RESOLUTION

Conventional stacking velocity analysis is able to estimate the RMS velocity with sufficient accuracy (2%-3%) if the layers are nearly horizontal and if the incidence angles are small. In this case, we can simply apply Dix's formula to get the interval velocities, which is the information we need to identify anomalous variations of the wave velocity.

Although the accuracy of stacking velocity is sufficient, the space and time resolution of the velocity spectra may be quite limited. In stacking velocity analysis, a spatial average is carried out over the acquisition spread, whose length in our case is 750 m (half of the streamer length). Consequently, we are not able to measure directly sharp lateral velocity variations. Along the time dimension, the coherency values are usually averaged within time windows whose length is comparable to that of the seismic wavelets. Seismic wavelets are band-limited signals; therefore, their direct comparison by semblance or cross-correlation carried out in stacking velocity analysis necessarily provides a band-limited estimate.

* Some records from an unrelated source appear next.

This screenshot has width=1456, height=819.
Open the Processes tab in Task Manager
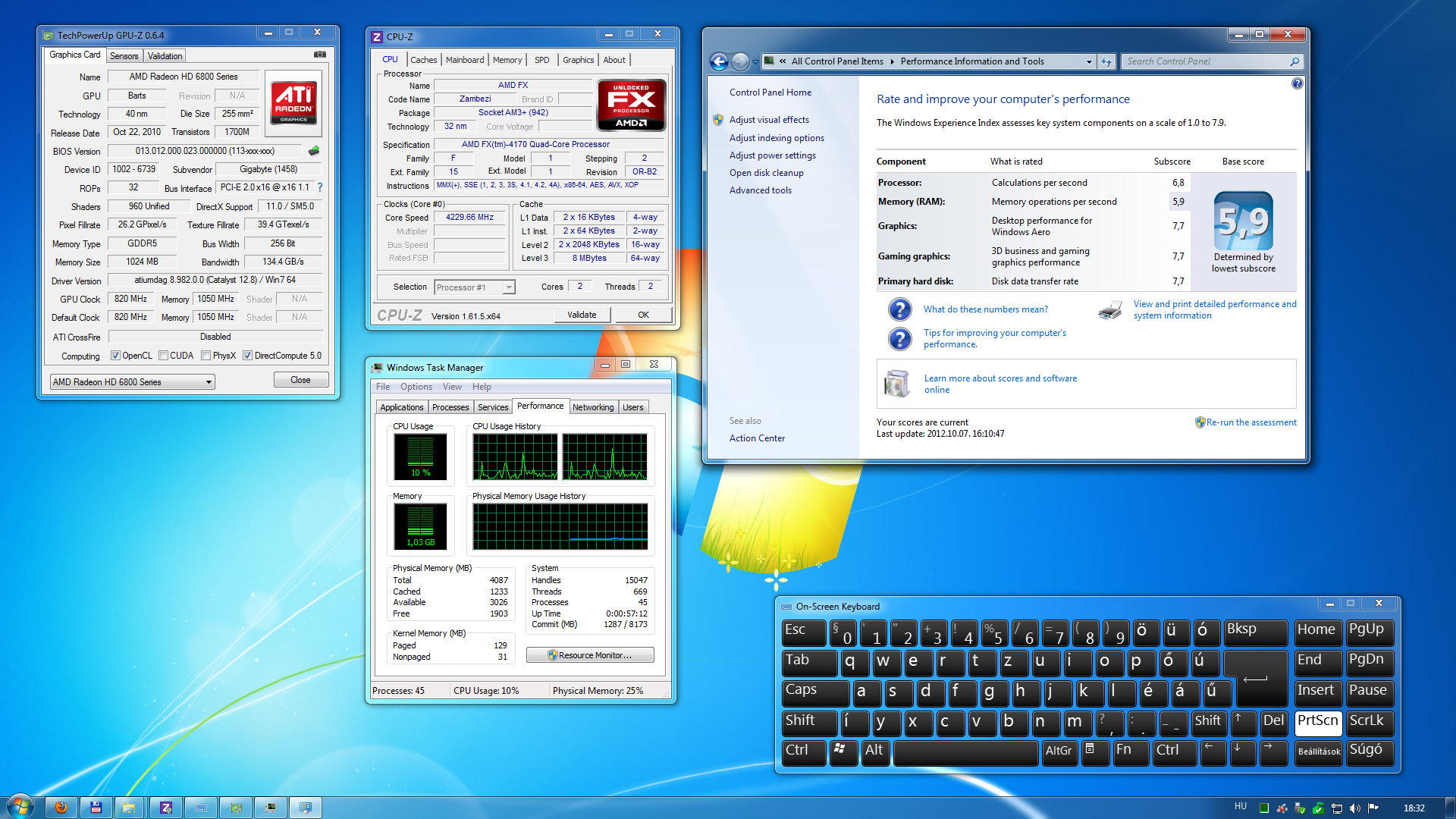coord(450,407)
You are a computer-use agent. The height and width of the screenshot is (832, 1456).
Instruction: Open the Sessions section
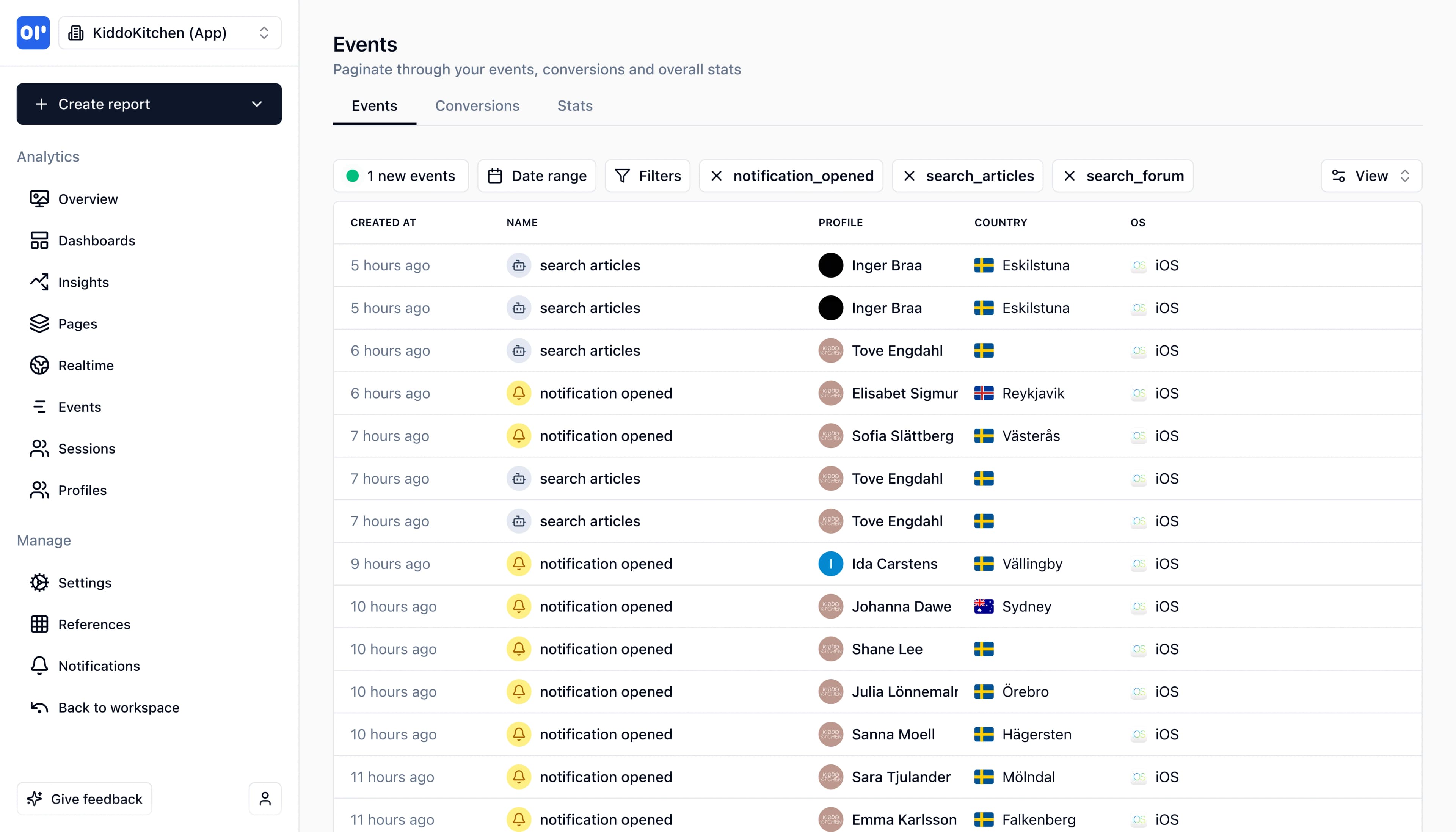(87, 449)
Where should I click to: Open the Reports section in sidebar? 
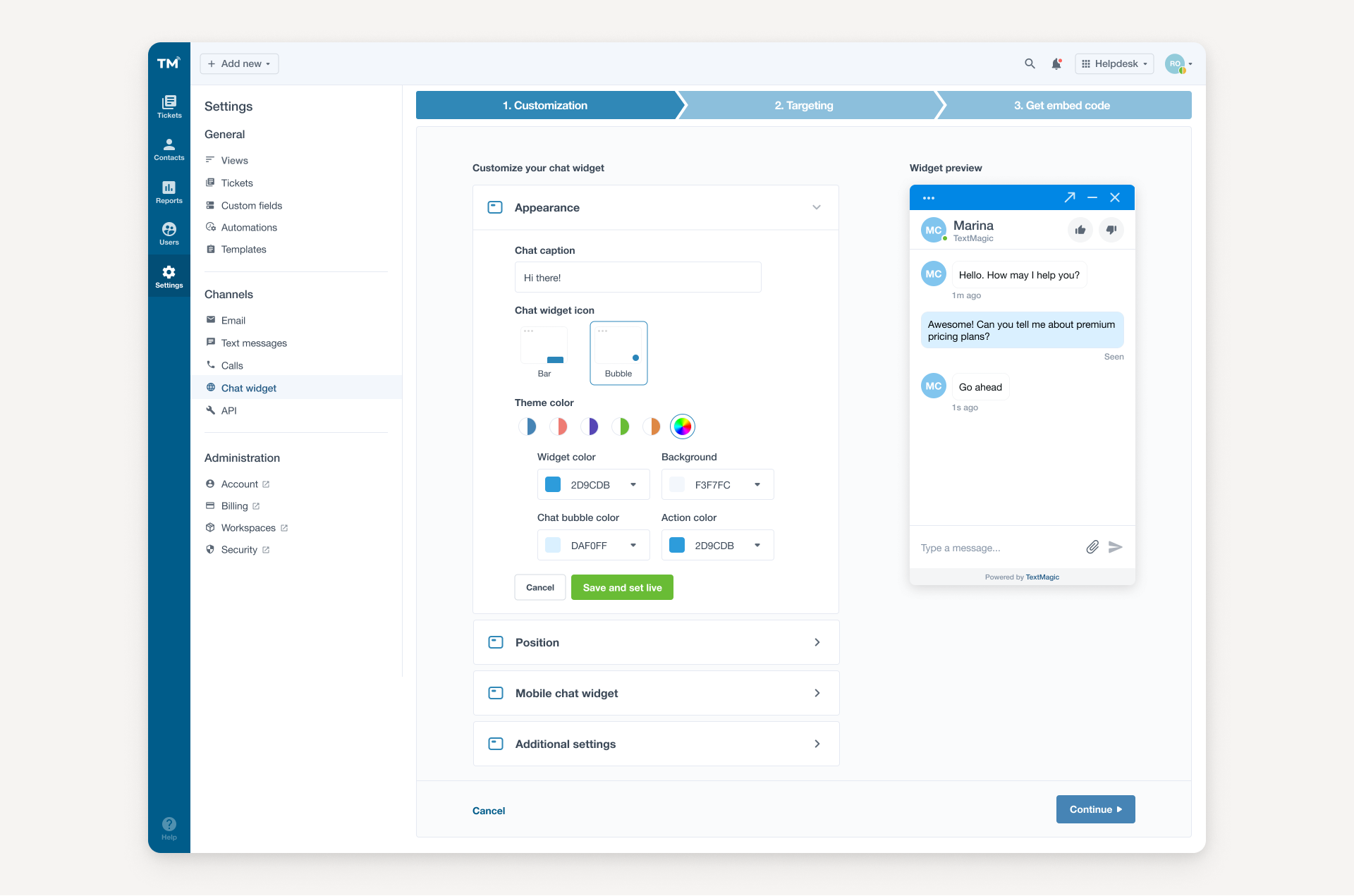(169, 192)
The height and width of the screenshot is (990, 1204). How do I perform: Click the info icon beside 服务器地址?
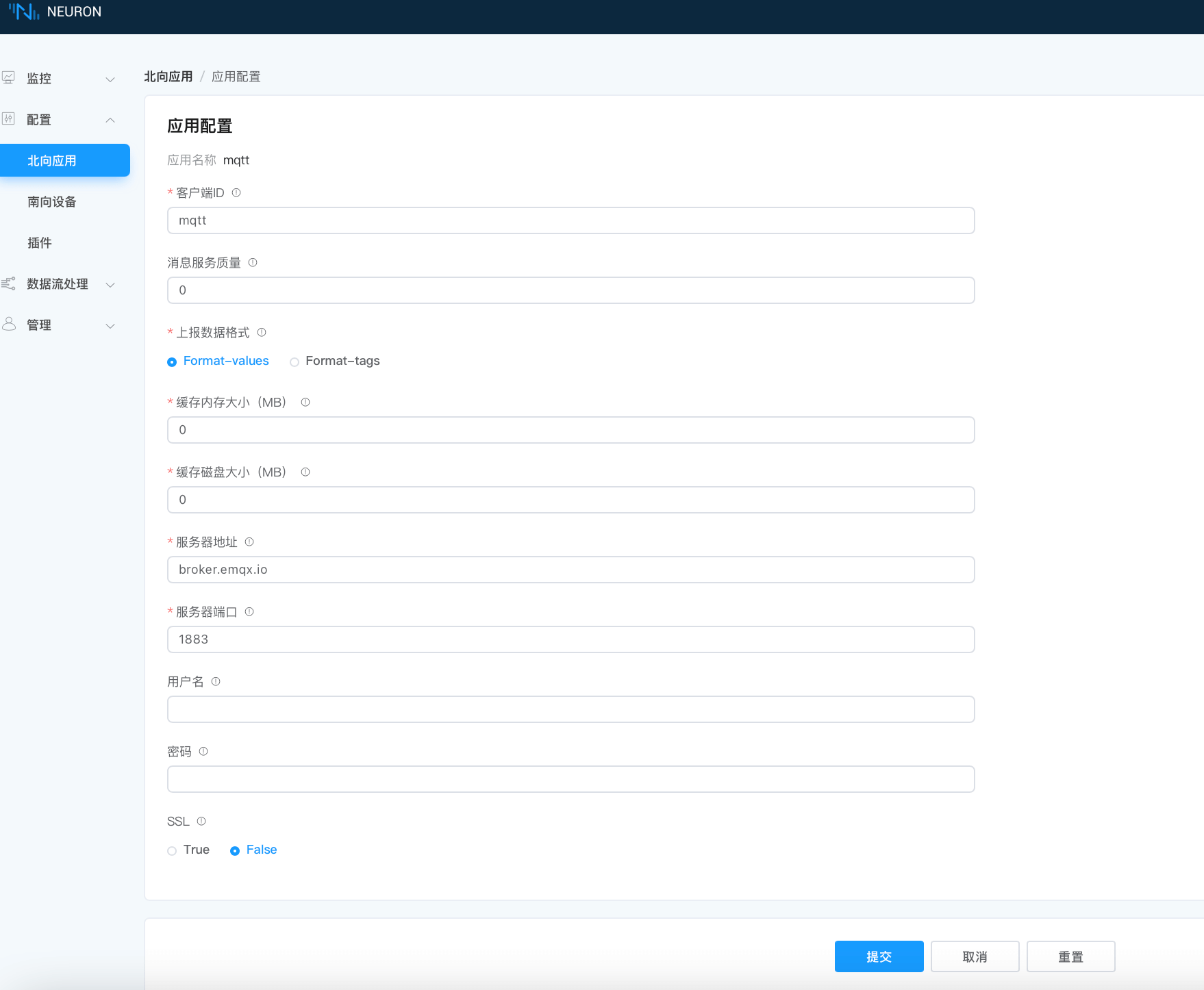pyautogui.click(x=249, y=542)
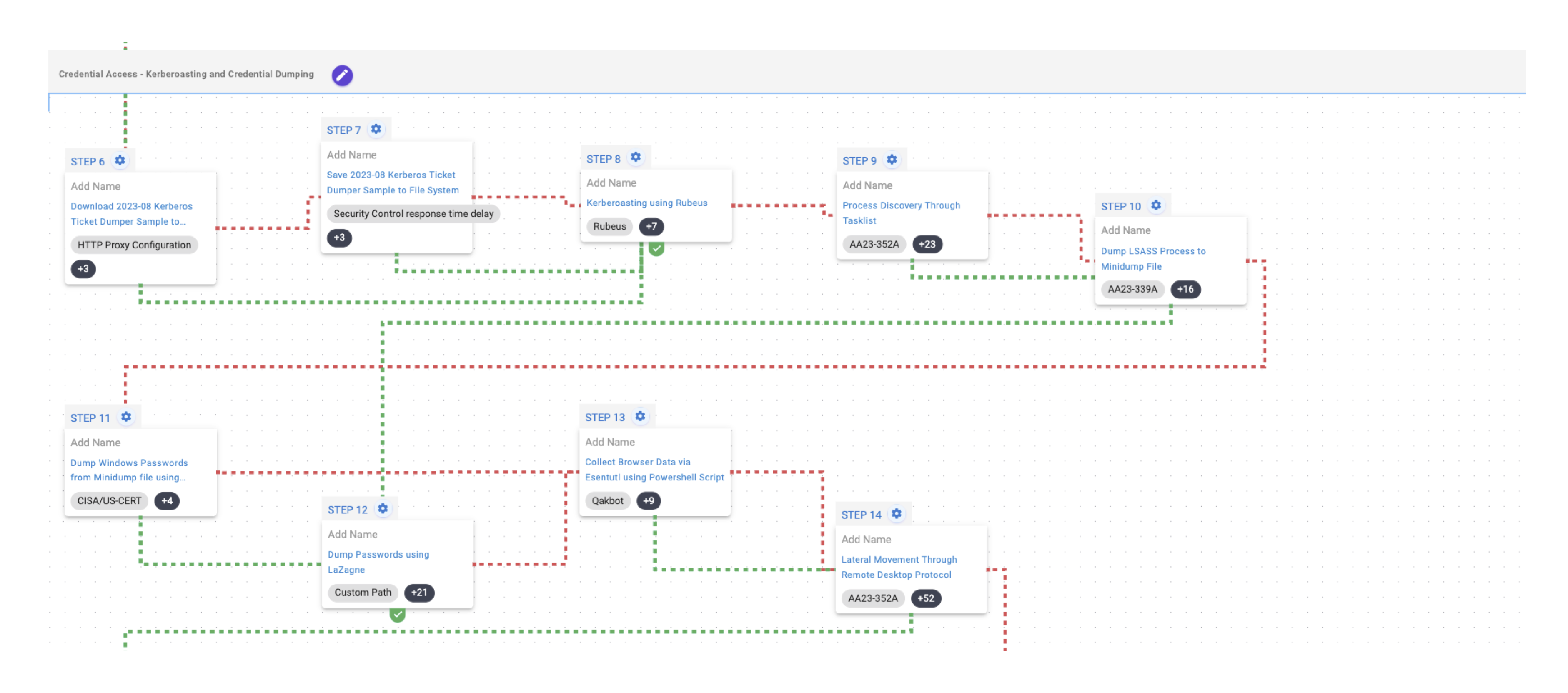Open STEP 7 gear settings
Screen dimensions: 1568x693
pos(376,129)
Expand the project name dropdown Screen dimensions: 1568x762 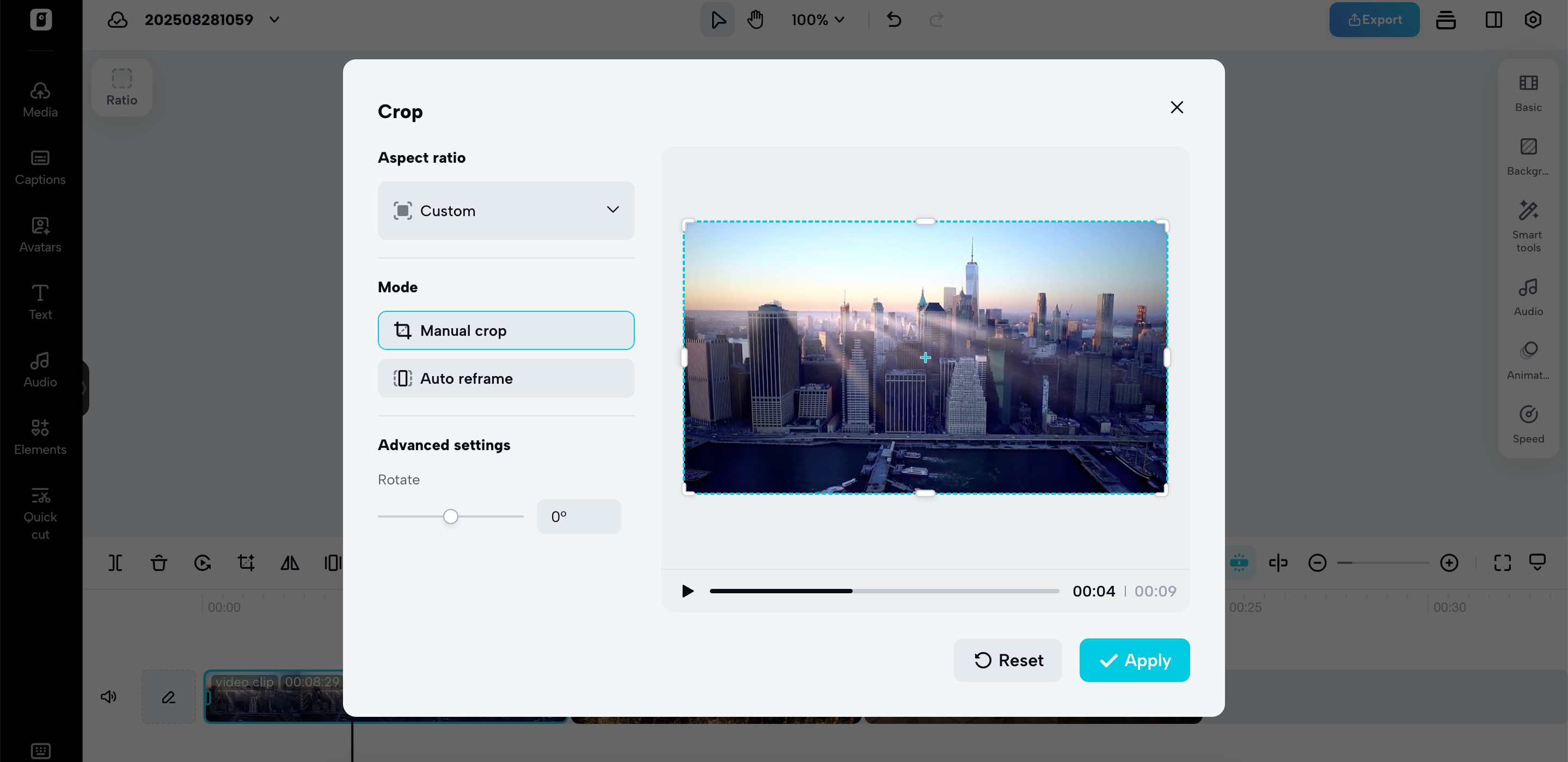coord(274,20)
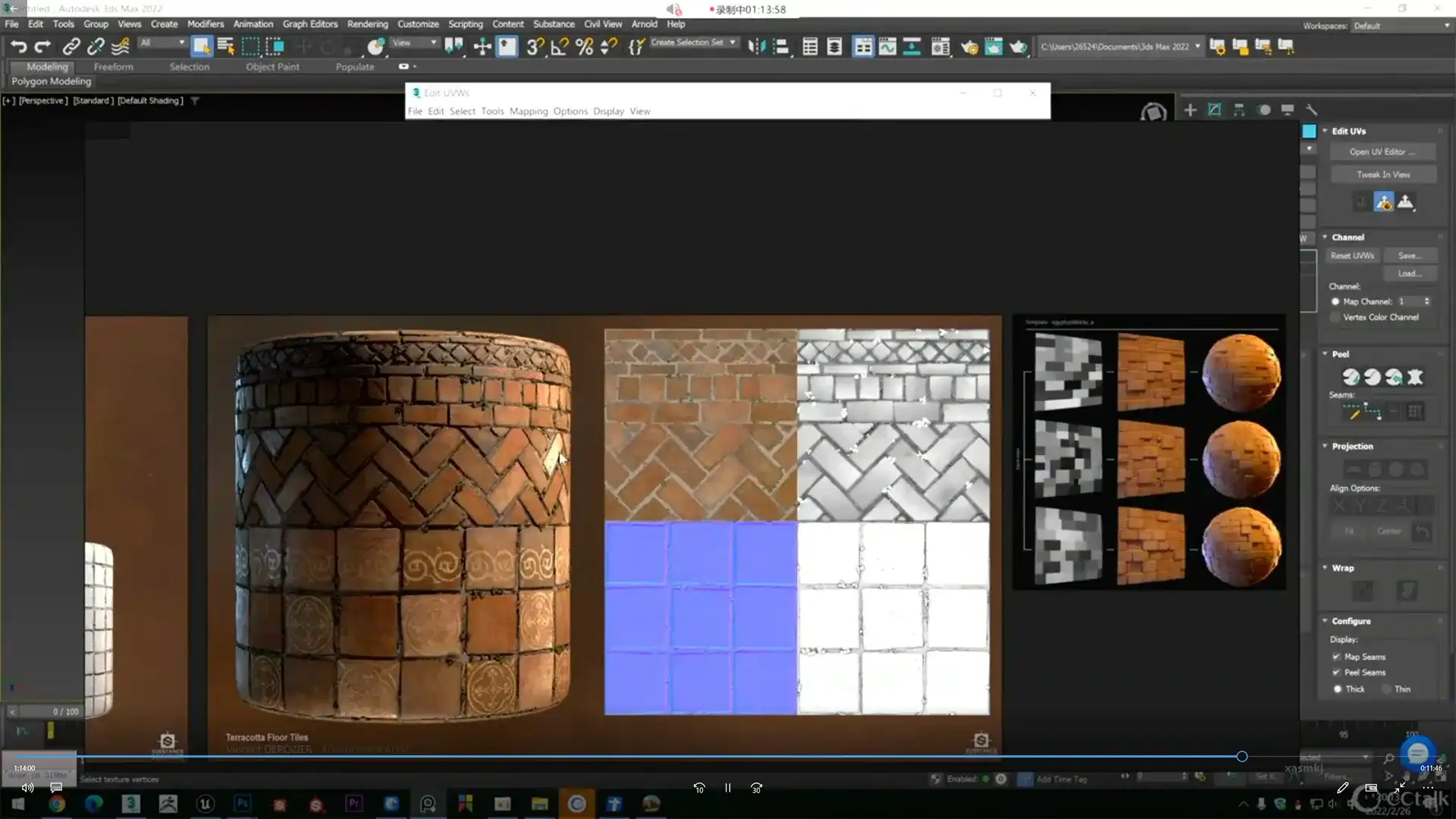This screenshot has width=1456, height=819.
Task: Choose Vertex Color Channel option
Action: click(x=1335, y=318)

Tomographic inversion of traveltimes is able to improve the resolution significantly for two main reasons:

  1. The picking procedure transforms seismic reflections into punctual events; although the picking is a spiking process, which concentrates an event into a single point, the picking accuracy is limited by noise presence, interference with other events, phase rotations at supercritical incidence angles, and so on. Therefore, we have to consider this point in a statistical sense, which means that averaging is still necessary for our velocity estimate.
  2. There is no spatial average because each event preserves its individual contribution to the velocity estimation during the whole inversion procedure. We can say that the nominal spatial resolution is on the order of the trace spacing, which is 12.5 m in our case. The actual spatial resolution, however, is affected by the size of the Fresnel zone, whose radius is on the order of 60 m at the seafloor with the dominant frequency of 100 Hz.